*Task goal:*
Which publisher and year does the book review below list for Riot: A Novel?

___ Selected excerpt ___

Book Review: Riot: A Novel
Authors: Shashi Tharoor
Publisher: Penguin, New Delhi, India; 2001
“The secret of great stories is that they have no secrets. Great stories are the ones you have heard and want to hear again…They don’t deceive you with thrills and trick endings. They don’t surprise you with the unforeseen…You know how they end, yet you listen as though you don’t…In great stories you know who lives, who dies, who finds love and who doesn’t; yet you want to know again. That is their mystery and their magic” — Arundhati Roy.
Once in years, one reads a story that stirs emotions lying dormant for what seems like eons. The story, simple, almost stark, gleams plainly confident in its contextual strength, of contents that are so commonplace, so real they leap off the pages emboldened by the extraordinariness of their being situated in that particular scene of that unwieldy book called life. The characters, each cloaked in layered individuality, speak of unique dilemmas in such bare terms that it becomes a collective narrative of all others like him/her — of race, of nation, of religion, of skin colour, of life playing games. The multi-chronicled different faiths being used as instruments of division, of hatred, of death connect to the hands of those with inscrutable visages, who do things that turn lives upside down, irreversibly. The story opens darkly, like ominous thunder on an inky night in a deserted island, and one turns pages quietly, dreading what will happen to that lovely woman, with her bluer-than-the-ocean eyes, and the love for a man she loves like no one else. The story of a woman who loves the right man at the wrong time, in the right place at the wrong time of history. Interwoven with religious mantras that become the raison d’etre to kill, uneasy in the complexity of their stances, yet smooth as melted Häagen-Dazs mint ice-cream, join to form the breathtakingly-structured novel called Riot, and the story becomes one of those great stories you have heard, and want to hear again. And again.

___ Data shown ___

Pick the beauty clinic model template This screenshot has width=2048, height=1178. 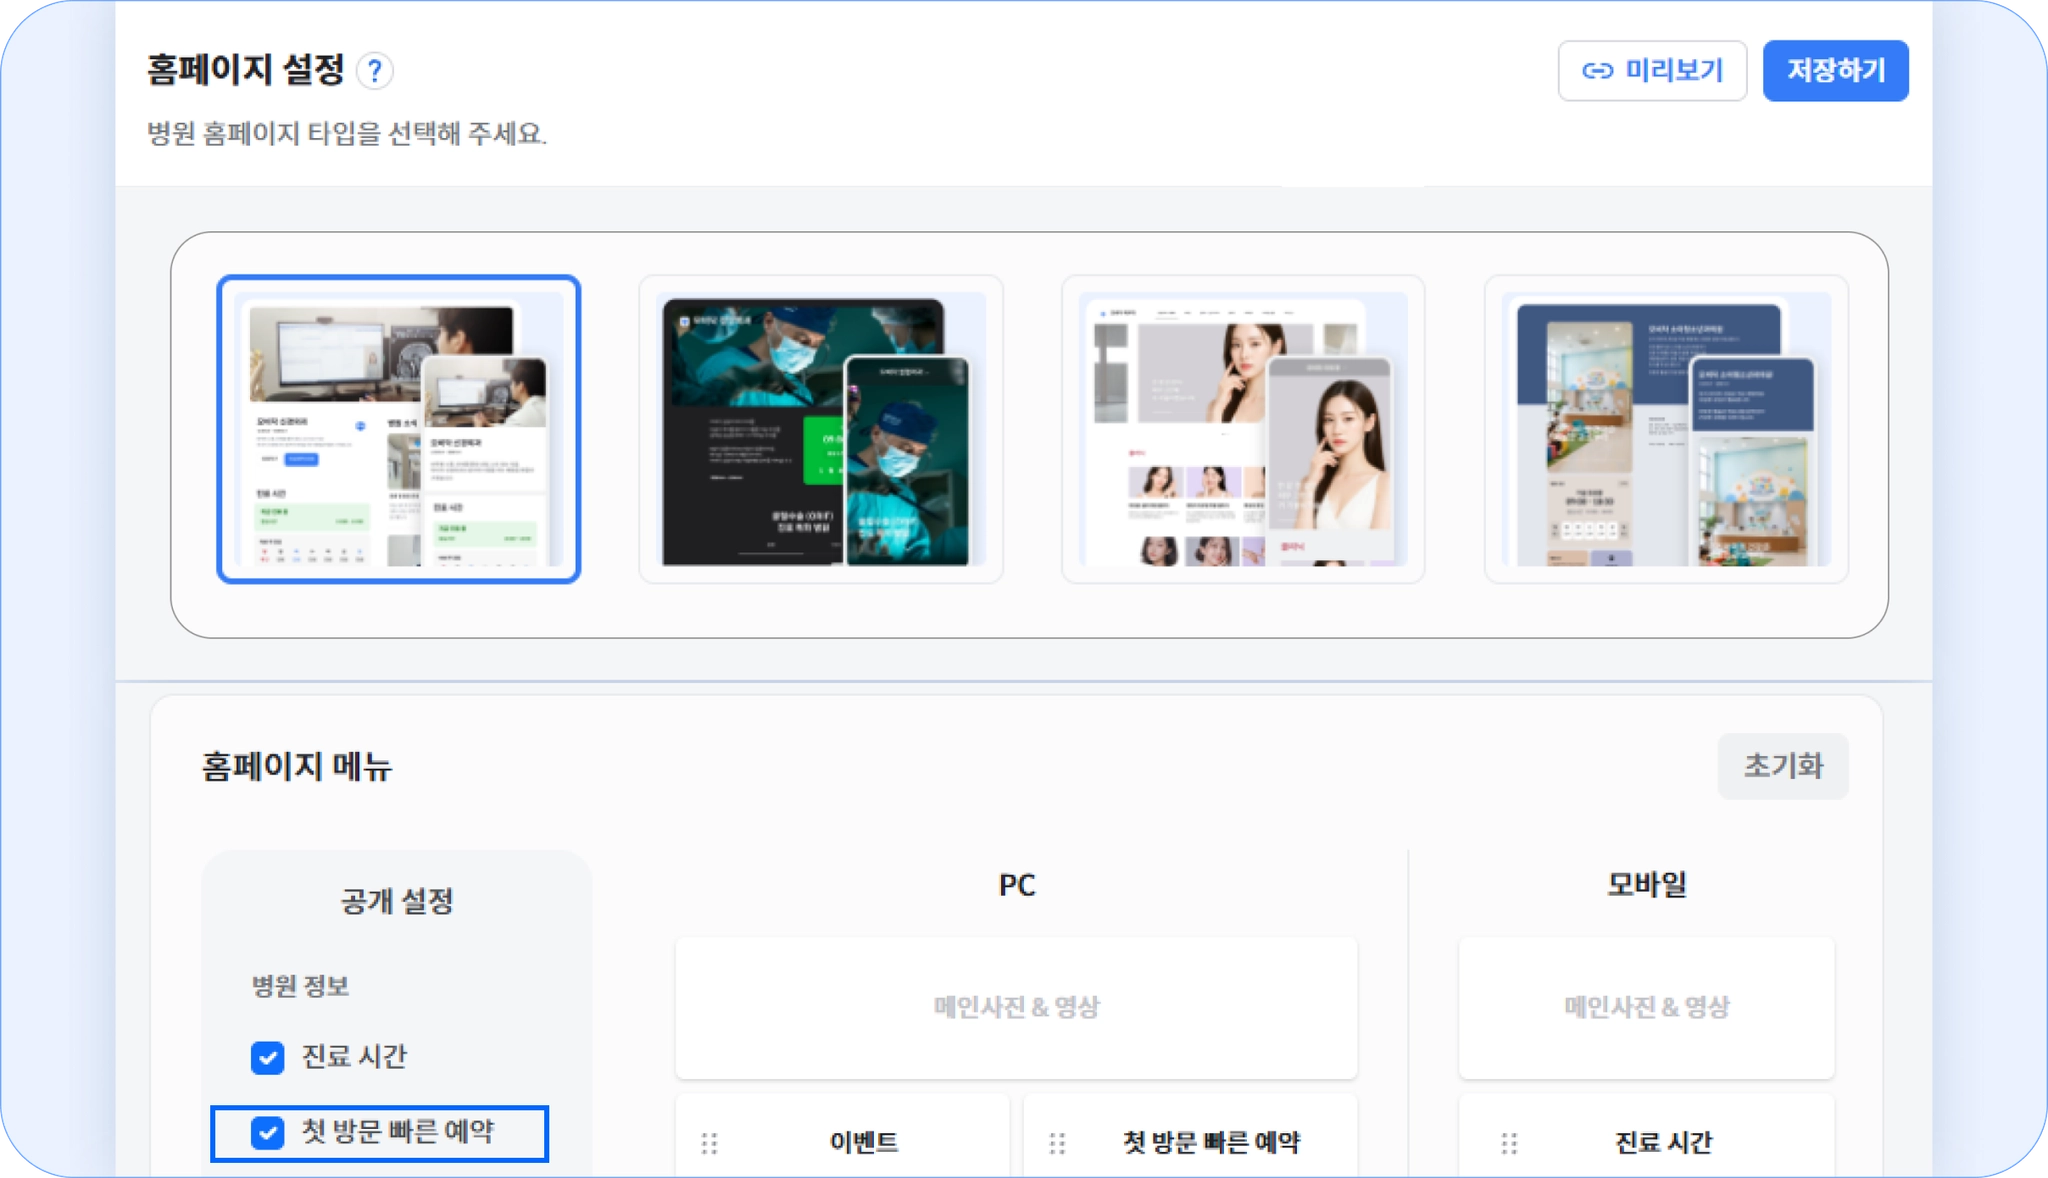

___
___ Data shown ___

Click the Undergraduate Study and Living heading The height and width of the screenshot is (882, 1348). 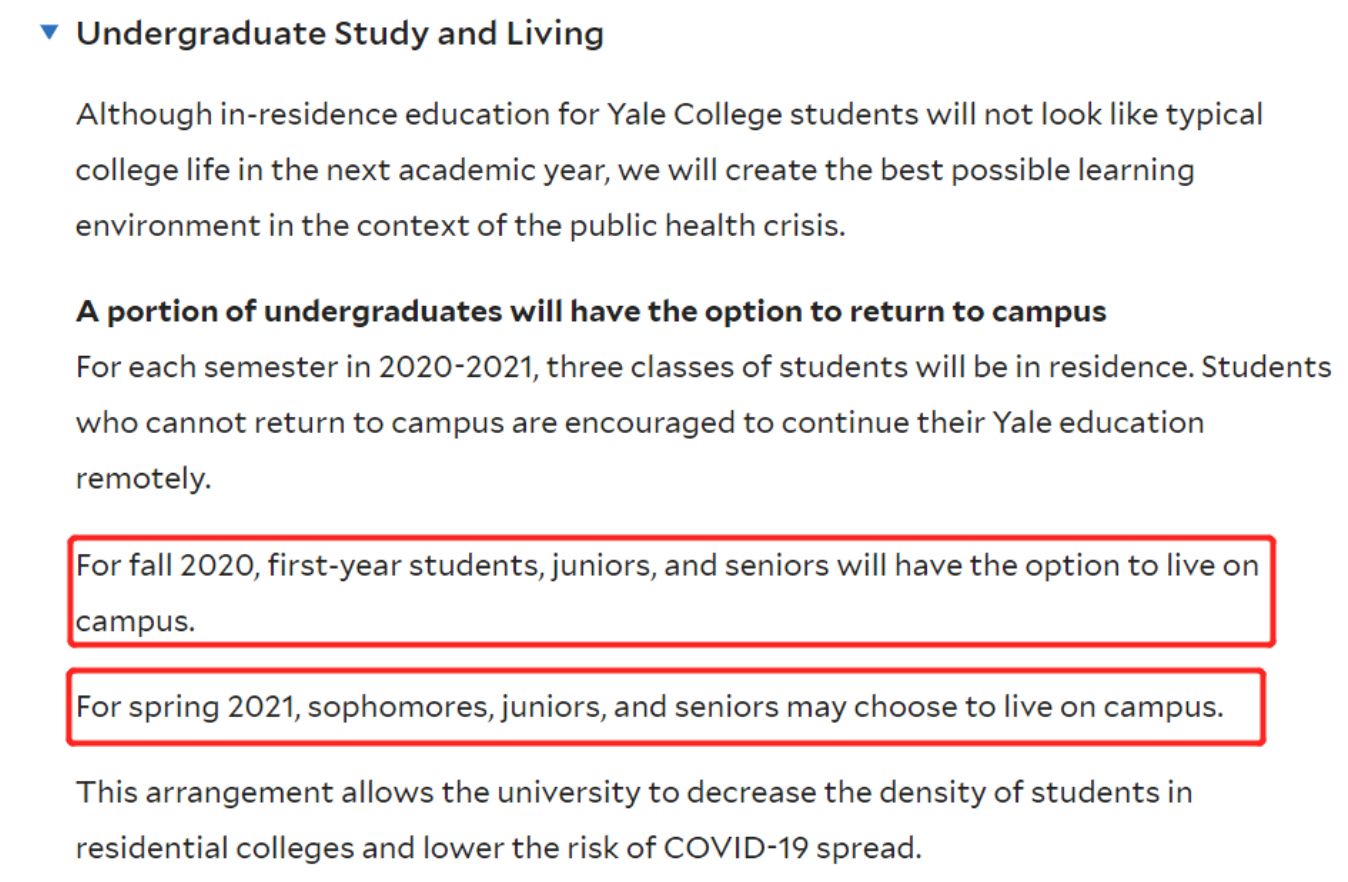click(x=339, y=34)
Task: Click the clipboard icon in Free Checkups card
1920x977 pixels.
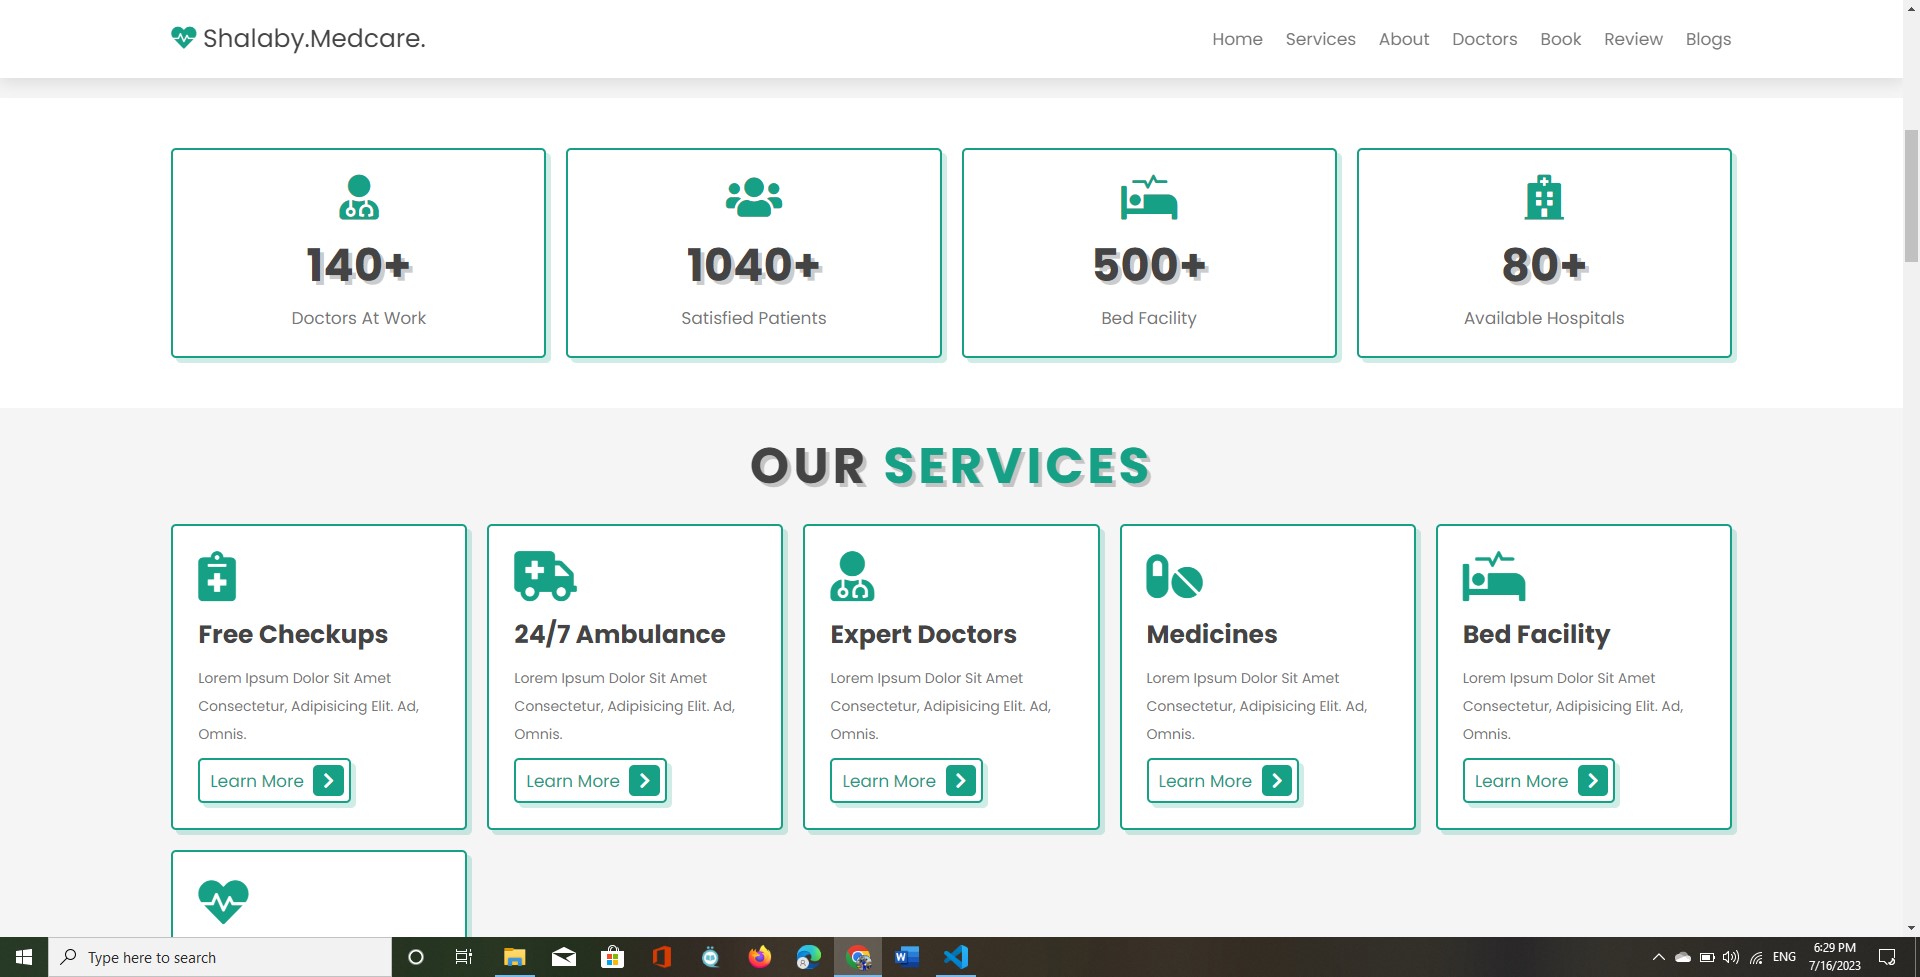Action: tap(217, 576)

___

*Exercise solution:*
Penguin, New Delhi, India, in 2001.